We’ve talked about how genre shows are turning into surprisingly reliable money-makers for broadcast and cable networks before, but a recent look at the CW’s ratings indicates that this may be truer for them than most networks.
Granted, the CW and its ancestors had a pretty strong genre bent; we are talking about the networks that aired Buffy The Vampire Slayer, Charmed, Birds Of Prey and Star Trek: Voyager. They’ve never been genre-averse, but it’s always been tempered with stereotypically “girly” shows.
On the other hand, ratings really don’t get more stark than this. Arrow, Supernatural, and The Vampire Diaries (OK, it’s Twilight, the show, but it’s still a genre show) are all regularly pulling 1.0 or 1.1 in the ratings. That’s not Walking Dead money but the CW isn’t looking for that. Supernatural‘s numbers are particularly impressive because it’s on its eighth season, just got renewed for a ninth, and might actually cross the decade mark if it keeps these numbers up.

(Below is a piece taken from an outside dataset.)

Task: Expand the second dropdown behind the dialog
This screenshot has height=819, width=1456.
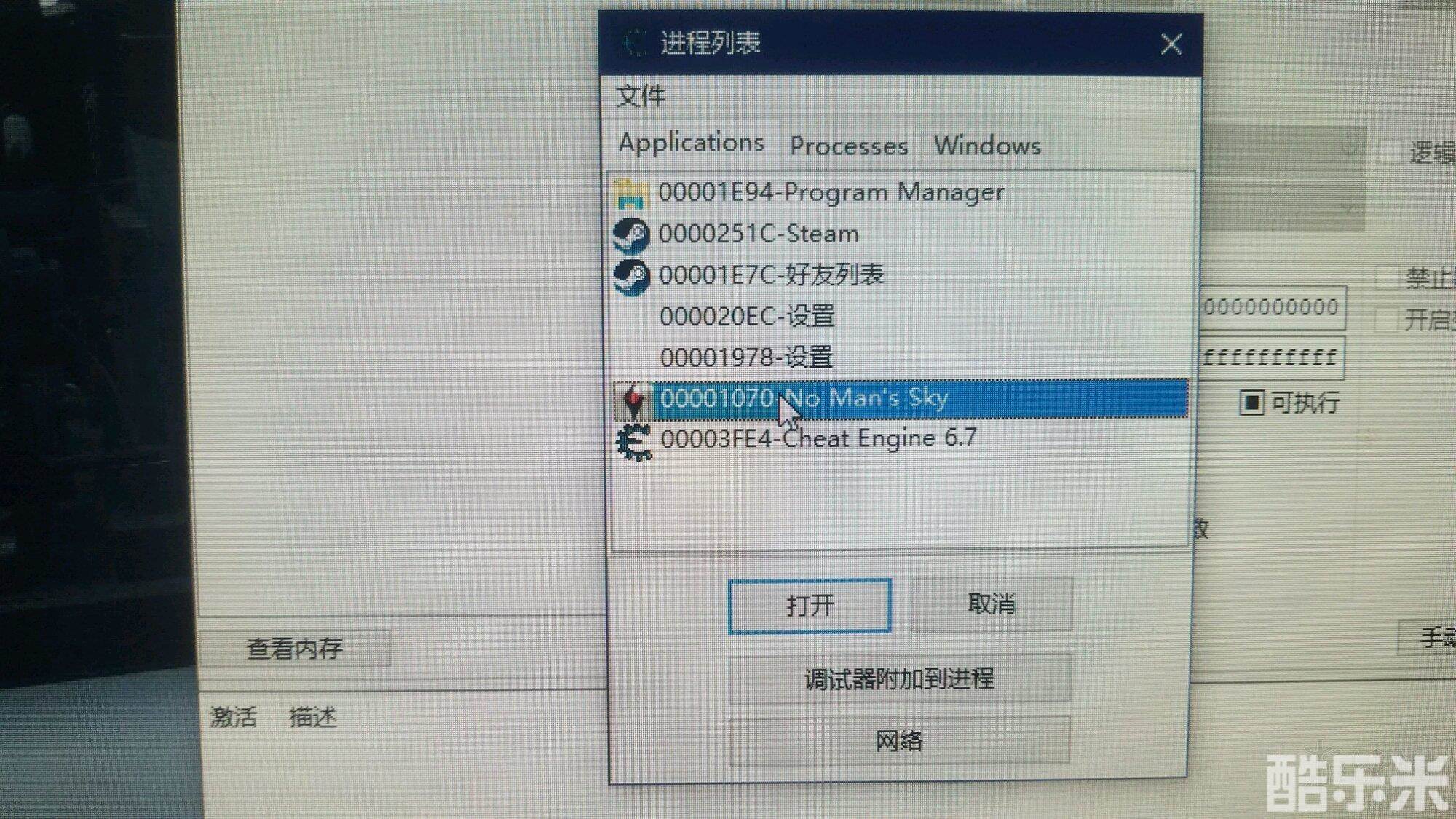Action: (x=1348, y=207)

And it’s about to add a fourth, with the show Cult premiering tomorrow.
All the shows ostensibly aimed at teenage girls, like The Carrie Diaries, Emily Owens M.D., and 90210? They’re pulling literally half what the shows above collect.
It’s not a bulletproof trend: Beauty and The Beast is not a hit by any standard, and neither is Nikita, but it’s worth noting that the reason those three shows we mentioned are successful is because they’re incredibly popular with The CW’s target fanbase, teenage girls.
This has likely taken the CW a bit by surprise. While any nerd who pays attention knows that women are a key fan base in any science fiction property, TV networks have been slow to pick up on this because of “conventional wisdom”. But it’s never been this drastic, and more to the point, there’s little sign the CW is picking up a new audience: It’s still young women watching the network, just showing more of a taste for genre material.
It’ll be interesting to see what happens to Cult, but we suspect the CW may be offering a lot more genre shows in fairly short order, either way.